Too many possible scenarios in Libya warns Russian politician
6 Apr, 2011 09:15
Deputy Prime Minister Sergey Ivanov confirmed on Wednesday that Russia would not participate in NATO’s operation in Libya after meeting with top Washington and members of Congress.
According to the deputy prime minister, it was not he but rather his American hosts who introduced the subject of Libya. In response to the question as to how Russia envisions possible future scenarios for the North African nation, which is now torn between anti-government rebels and loyalists to Muammar Gaddafi, Ivanov said the possible outcome scenarios were worrisome.“There are more scenarios and more questions than we would like,” Ivanov responded. When asked if he sees any options for Russia’s involvement in the Libyan conflict and the post-conflict settlement, Ivanov responded that even if there are such options they deal only with post-conflict situation because “no one understands how the current situation will end.”The American side also showed interest in what exactly constitutes the Libyan opposition, how it is connected with al-Qaeda and what are Muammar Gaddafi’s options as far as letting go of power.

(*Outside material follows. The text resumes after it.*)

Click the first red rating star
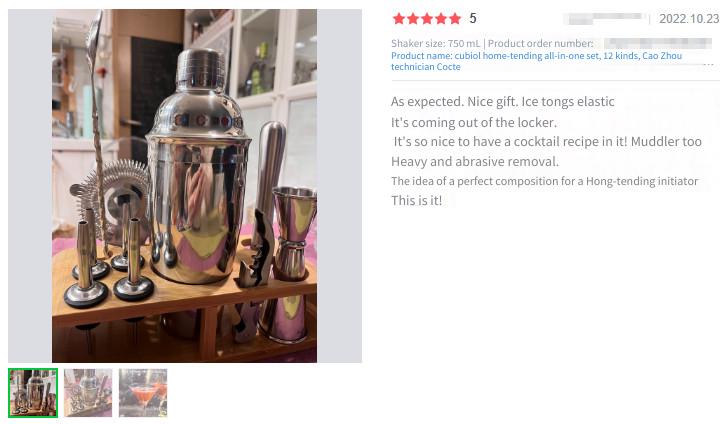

Ivanov told reporters that the Russian side was interested in the earliest possible end of the Libyan standoff and return to peace in the region. "We would like the situation to stabilise, because otherwise it will affect our interests, including those in the oil sphere," Ivanov said."I think such conflicts, which result in instability and an inevitable sharp increase in energy prices, are not beneficial for Russia. Stable prices would be more beneficial for us," he added.Ivanov added that the US officials had no questions regarding Russia’s position on the UN Security Council resolution. Russia abstained from the UN Security Council vote on Resolution 1973, which authorized an international coalition to use “all the necessary means” for protecting the lives of Libyan civilians who are caught in the middle of the civil war. The resolution also created a no-fly zone across Libya, yet does not grant permission for opening ground operations.Moscow has expressed its concerns that NATO forces were too quick to rush into war, while also showing partiality for the rebel forces fighting against Gaddafi without having a clear understanding as to the identity of the opposition.